[Stored data entries]
..............................

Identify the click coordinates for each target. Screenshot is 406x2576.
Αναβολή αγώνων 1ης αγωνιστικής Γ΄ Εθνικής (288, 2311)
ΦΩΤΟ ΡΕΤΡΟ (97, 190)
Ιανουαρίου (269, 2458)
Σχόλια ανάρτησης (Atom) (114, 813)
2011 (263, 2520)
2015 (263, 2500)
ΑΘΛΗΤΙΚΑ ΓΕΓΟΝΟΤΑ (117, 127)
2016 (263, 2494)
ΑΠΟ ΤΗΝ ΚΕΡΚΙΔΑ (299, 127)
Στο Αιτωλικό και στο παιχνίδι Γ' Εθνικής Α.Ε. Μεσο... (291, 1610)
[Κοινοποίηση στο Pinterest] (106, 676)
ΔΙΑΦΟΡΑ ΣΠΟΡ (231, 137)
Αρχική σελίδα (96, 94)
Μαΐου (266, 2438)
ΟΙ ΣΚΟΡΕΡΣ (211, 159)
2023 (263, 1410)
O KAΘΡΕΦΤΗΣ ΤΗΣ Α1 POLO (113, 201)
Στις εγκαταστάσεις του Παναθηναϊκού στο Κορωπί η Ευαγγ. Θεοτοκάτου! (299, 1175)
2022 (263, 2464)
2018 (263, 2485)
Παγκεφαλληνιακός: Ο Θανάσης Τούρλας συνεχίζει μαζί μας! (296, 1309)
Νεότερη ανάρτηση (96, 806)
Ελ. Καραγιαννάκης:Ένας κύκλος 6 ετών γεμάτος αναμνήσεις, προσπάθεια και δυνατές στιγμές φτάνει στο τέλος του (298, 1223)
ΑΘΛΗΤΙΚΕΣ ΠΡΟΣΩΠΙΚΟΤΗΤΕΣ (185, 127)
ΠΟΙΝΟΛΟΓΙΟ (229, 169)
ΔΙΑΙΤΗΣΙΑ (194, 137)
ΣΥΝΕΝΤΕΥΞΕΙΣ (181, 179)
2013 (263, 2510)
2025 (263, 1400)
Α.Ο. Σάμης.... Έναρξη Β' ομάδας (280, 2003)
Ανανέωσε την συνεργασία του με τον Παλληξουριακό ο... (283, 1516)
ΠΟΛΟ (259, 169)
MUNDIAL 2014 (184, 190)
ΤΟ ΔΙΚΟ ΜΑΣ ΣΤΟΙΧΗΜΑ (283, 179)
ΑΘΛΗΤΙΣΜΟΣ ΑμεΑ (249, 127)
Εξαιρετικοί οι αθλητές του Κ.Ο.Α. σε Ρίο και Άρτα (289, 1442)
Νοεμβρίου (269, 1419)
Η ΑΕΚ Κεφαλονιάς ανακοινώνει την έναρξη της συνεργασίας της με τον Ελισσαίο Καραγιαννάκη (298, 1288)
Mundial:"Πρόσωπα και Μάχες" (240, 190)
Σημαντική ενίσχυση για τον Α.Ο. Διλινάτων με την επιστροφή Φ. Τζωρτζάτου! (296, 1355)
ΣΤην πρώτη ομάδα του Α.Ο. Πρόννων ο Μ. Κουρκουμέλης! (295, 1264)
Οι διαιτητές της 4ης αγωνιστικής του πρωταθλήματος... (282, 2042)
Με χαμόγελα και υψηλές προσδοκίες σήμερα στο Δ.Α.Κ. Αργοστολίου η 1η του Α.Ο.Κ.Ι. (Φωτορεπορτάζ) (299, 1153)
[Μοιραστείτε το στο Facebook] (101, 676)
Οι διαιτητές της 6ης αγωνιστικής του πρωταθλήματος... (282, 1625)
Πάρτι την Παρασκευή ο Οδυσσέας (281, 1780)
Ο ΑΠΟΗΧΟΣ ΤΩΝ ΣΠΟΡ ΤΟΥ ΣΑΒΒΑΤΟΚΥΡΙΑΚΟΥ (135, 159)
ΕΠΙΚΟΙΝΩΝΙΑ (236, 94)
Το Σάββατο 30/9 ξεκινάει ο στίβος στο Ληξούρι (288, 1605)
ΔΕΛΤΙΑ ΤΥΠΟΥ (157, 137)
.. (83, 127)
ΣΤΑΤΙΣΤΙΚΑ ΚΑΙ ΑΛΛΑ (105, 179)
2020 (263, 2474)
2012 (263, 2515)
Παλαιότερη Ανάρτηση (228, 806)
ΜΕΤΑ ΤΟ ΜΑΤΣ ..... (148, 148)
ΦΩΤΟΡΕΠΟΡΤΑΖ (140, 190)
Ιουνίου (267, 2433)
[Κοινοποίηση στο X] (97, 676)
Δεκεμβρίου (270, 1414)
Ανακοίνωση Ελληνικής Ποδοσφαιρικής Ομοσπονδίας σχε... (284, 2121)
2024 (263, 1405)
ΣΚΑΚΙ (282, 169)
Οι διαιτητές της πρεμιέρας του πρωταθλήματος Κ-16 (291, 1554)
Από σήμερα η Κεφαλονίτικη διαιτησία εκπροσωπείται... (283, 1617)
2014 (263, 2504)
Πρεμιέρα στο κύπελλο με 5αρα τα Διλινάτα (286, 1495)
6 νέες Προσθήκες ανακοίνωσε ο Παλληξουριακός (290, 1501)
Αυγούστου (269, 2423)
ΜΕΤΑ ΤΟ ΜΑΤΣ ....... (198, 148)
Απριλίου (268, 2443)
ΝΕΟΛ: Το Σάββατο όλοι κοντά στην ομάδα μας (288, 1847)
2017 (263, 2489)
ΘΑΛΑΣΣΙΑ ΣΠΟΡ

..............................

# Description of the task
Using the entries above, output exactly the lines between the line holding "Στις εγκαταστάσεις του" and the line holding "Το Σάββατο 30/9", end lines included, and nothing more.

# Solution
Στις εγκαταστάσεις του Παναθηναϊκού στο Κορωπί η Ευαγγ. Θεοτοκάτου! (299, 1175)
2022 (263, 2464)
2018 (263, 2485)
Παγκεφαλληνιακός: Ο Θανάσης Τούρλας συνεχίζει μαζί μας! (296, 1309)
Νεότερη ανάρτηση (96, 806)
Ελ. Καραγιαννάκης:Ένας κύκλος 6 ετών γεμάτος αναμνήσεις, προσπάθεια και δυνατές στιγμές φτάνει στο τέλος του (298, 1223)
ΑΘΛΗΤΙΚΕΣ ΠΡΟΣΩΠΙΚΟΤΗΤΕΣ (185, 127)
ΠΟΙΝΟΛΟΓΙΟ (229, 169)
ΔΙΑΙΤΗΣΙΑ (194, 137)
ΣΥΝΕΝΤΕΥΞΕΙΣ (181, 179)
2013 (263, 2510)
2025 (263, 1400)
Α.Ο. Σάμης.... Έναρξη Β' ομάδας (280, 2003)
Ανανέωσε την συνεργασία του με τον Παλληξουριακό ο... (283, 1516)
ΠΟΛΟ (259, 169)
MUNDIAL 2014 (184, 190)
ΤΟ ΔΙΚΟ ΜΑΣ ΣΤΟΙΧΗΜΑ (283, 179)
ΑΘΛΗΤΙΣΜΟΣ ΑμεΑ (249, 127)
Εξαιρετικοί οι αθλητές του Κ.Ο.Α. σε Ρίο και Άρτα (289, 1442)
Νοεμβρίου (269, 1419)
Η ΑΕΚ Κεφαλονιάς ανακοινώνει την έναρξη της συνεργασίας της με τον Ελισσαίο Καραγιαννάκη (298, 1288)
Mundial:"Πρόσωπα και Μάχες" (240, 190)
Σημαντική ενίσχυση για τον Α.Ο. Διλινάτων με την επιστροφή Φ. Τζωρτζάτου! (296, 1355)
ΣΤην πρώτη ομάδα του Α.Ο. Πρόννων ο Μ. Κουρκουμέλης! (295, 1264)
Οι διαιτητές της 4ης αγωνιστικής του πρωταθλήματος... (282, 2042)
Με χαμόγελα και υψηλές προσδοκίες σήμερα στο Δ.Α.Κ. Αργοστολίου η 1η του Α.Ο.Κ.Ι. (Φωτορεπορτάζ) (299, 1153)
[Μοιραστείτε το στο Facebook] (101, 676)
Οι διαιτητές της 6ης αγωνιστικής του πρωταθλήματος... (282, 1625)
Πάρτι την Παρασκευή ο Οδυσσέας (281, 1780)
Ο ΑΠΟΗΧΟΣ ΤΩΝ ΣΠΟΡ ΤΟΥ ΣΑΒΒΑΤΟΚΥΡΙΑΚΟΥ (135, 159)
ΕΠΙΚΟΙΝΩΝΙΑ (236, 94)
Το Σάββατο 30/9 ξεκινάει ο στίβος στο Ληξούρι (288, 1605)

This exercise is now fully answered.